START Reading passage

Alumni magazines are typically elements of the fund raising mechanism of universities. They tend to tell positive stories about what the University is doing, the success stories of alumni, and how alumni are giving back. Harvard and Columbia send out prototypical magazines. Always worth a scan, and as one gets older, well you scan departed alumni. But they contain nice pictures and often incentivize giving.
Now come Technology Review, the MIT "alumni" magazine. It has been out of the hands of the Institute after some business type apparently sold it off to a third party. It has become in my opinion a slanted anti-alumni rag.
Take the current comment in an editorial:
I am writing this on April 10, 2020. Twenty-five days have passed
since San Francisco became the first US city to impose a stay-at-home
order on its residents. It feels like six months. As the covid-19
pandemic has advanced across the planet at dizzying speed, economies and
health-care systems have toppled like dominos. At this moment, a
tracker run by Johns Hopkins University shows 1,617,204 confirmed cases
of coronavirus infection and 97,039 deaths worldwide. That includes
18,279 deaths in Italy, 16,686 in the US, 15,843 in Spain, 12,210 in
France, and 7,978 in the UK. By the time I finish writing, these numbers
will all have markedly increased. In China, by contrast, the
death toll hovers at around 3,340. This week, people began emerging from
lockdown in Wuhan, the city to which the outbreak was mostly contained.
New York City’s official toll is now 5,150, and that doesn’t count
people who were never tested for covid-19. In the first five days of
April, 1,125 New Yorkers died on the streets or at home, an eightfold
increase over the same period last year. The real toll, in other words,
is surely at least double that of Wuhan, which is a larger city, and
continues to climb at a terrifying rate.
OK, I get it, the guy is in San Francisco, apparently thinks China is great and always tells the truth and that we are all morons in New York. Great pitch for fund raising.
Perhaps some person in the "giving" group may want to rethink this brilliant decision. Do we really want to be told by someone never affiliated with MIT living in San Francisco how we should be more akin to the PRC?

END Reading passage
START Supplied information

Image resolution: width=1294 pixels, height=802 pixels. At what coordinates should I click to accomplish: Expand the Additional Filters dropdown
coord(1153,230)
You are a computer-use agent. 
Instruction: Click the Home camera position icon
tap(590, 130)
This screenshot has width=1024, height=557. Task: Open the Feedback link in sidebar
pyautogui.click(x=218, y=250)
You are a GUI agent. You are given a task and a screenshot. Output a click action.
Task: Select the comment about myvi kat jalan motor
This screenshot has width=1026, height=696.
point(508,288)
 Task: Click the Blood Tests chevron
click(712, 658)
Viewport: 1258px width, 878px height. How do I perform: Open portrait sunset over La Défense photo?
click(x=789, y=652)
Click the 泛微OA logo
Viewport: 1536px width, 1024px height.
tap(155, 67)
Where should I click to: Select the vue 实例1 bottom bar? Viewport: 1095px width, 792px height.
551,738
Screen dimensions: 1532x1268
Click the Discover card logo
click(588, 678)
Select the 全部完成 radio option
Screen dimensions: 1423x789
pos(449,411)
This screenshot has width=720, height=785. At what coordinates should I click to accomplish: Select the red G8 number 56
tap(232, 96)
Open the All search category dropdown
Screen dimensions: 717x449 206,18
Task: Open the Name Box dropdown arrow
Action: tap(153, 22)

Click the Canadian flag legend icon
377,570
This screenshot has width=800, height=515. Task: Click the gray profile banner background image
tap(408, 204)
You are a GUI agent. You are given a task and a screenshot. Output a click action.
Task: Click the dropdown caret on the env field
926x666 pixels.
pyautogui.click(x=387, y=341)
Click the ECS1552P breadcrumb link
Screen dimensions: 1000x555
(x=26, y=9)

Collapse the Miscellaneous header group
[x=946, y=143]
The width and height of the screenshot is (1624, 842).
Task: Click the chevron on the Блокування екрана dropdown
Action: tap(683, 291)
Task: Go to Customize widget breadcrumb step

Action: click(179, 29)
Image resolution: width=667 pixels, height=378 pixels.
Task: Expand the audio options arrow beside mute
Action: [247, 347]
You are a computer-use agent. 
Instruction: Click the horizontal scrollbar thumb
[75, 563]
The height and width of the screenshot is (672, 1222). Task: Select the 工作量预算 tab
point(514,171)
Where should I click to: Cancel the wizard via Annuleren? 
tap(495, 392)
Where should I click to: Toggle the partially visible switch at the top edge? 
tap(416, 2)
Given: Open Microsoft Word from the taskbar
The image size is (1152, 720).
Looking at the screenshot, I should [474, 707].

END Supplied information

### [Explore the material]
1. Rewrite the paragraph starting "Alumni magazines are typically" from the alumni magazine post as a short bulleted list that keeps its main facts.
2. In the editorial quoted in the alumni magazine post, which city was the first in the US to impose a stay-at-home order?

### [Outputs for the tasks]
1.
- Alumni magazines usually serve university fundraising.
- They run upbeat stories about the university, successful alumni, and alumni giving back.
- Harvard and Columbia send out typical examples.
- They're worth a scan, and older readers scan the notices of departed alumni.
- They have nice pictures and often encourage giving.

2. San Francisco